Commanders and leaders
- Hadj Ahmed Chabane: Ismail Ibn Sharif

Strength
- Unknown: Unknown, but large

Casualties and losses
- Unknown: Unknown

= Battle of Djebel Amour =

1679 battle

The Battle of Djebel Amour occurred in 1679 when Moulay Ismail of Morocco led an unsuccessful campaign in the area of Djebel Amour. His forces were no match for the Algerians and he was defeated at the Chelif river, near its source after his camp was attacked and bombarded with artillery which caused his men to panic and flee.

==Background==
Moulay Ismail organised a large expedition, gathering a considerable amount of regular troops, infantrymen and horsemen provided by the Arab tribes of Morocco. He advanced towards the upper regions of the Moulouya and gathered contingents from various tribes, reinforcing his army and progressed along the Saharan roads towards Djebel Amour.

==Battle==
A column, either from Mascara or Algiers, had followed his movements and positioned themselves at the right bank of the Moulouya river. These movements were intended to block his passage at a place called Gouïaa. The Moroccans were preparing for battle, making preparations to cross the Chelif, however they were defeated at the Chelif river when at night a grand battle took place and the Algerians bombarded the Moroccan camp with artillery.

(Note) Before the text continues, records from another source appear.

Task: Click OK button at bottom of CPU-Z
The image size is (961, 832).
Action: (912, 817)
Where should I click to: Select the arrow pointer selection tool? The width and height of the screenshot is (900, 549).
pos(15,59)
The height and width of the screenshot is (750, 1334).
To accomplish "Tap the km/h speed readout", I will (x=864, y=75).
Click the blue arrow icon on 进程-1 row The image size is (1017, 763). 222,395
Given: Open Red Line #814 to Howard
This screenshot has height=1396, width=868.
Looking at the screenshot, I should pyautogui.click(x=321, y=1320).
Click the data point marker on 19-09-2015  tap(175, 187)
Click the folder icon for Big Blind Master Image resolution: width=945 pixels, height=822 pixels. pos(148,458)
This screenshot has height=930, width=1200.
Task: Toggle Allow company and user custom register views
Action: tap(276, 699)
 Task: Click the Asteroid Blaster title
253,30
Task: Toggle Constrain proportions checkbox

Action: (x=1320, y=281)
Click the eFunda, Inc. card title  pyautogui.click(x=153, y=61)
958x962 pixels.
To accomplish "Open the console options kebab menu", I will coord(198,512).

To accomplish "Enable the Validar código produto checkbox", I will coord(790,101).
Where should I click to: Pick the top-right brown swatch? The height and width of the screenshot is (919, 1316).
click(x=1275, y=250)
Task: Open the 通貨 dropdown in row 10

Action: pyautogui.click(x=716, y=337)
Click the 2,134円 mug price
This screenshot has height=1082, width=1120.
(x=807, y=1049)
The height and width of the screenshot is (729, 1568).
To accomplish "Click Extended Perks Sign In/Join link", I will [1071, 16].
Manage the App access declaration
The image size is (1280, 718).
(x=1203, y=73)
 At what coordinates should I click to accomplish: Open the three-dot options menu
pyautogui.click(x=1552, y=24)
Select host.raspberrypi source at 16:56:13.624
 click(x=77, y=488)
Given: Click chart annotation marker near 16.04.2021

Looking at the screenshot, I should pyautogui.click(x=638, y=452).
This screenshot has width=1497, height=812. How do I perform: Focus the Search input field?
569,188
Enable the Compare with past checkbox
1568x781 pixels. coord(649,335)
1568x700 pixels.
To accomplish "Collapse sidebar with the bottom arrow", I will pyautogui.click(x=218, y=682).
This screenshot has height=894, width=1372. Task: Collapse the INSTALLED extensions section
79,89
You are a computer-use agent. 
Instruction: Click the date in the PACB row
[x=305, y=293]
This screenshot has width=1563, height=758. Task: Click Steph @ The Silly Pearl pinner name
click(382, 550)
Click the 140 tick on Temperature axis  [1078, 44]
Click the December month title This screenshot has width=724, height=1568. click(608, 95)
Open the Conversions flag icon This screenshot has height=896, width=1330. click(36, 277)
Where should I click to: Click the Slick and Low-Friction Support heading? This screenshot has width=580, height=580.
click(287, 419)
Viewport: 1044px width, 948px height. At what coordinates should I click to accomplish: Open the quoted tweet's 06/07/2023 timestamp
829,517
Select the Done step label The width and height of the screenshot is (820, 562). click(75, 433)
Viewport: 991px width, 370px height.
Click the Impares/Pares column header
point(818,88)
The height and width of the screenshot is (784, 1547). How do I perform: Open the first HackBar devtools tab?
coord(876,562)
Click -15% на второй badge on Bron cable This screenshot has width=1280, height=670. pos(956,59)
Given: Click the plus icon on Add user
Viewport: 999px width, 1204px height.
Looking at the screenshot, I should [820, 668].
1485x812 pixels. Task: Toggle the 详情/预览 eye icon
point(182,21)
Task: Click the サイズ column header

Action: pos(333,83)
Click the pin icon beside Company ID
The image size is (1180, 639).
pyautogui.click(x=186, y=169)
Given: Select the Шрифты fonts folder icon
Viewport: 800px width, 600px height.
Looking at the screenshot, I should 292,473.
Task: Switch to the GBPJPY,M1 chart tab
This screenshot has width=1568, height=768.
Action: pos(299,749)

This attack caused terror and panic in the Moroccan camp, putting the Arab auxiliaries to flight and driving them out of the area.

==Aftermath==
Following the bombardment, Moulay Ismail made peace with the Algerians and renewed the treaty that had been agreed with Moulay Rashid with the respective boundaries at the Tafna river. It is likely that Moulay Ismail considered himself lucky to get off lightly. As the failure of the expedition was mainly caused by the defection of the Arabs, Moulay Ismail swore to never rely on them again and to make them pay for their treachery.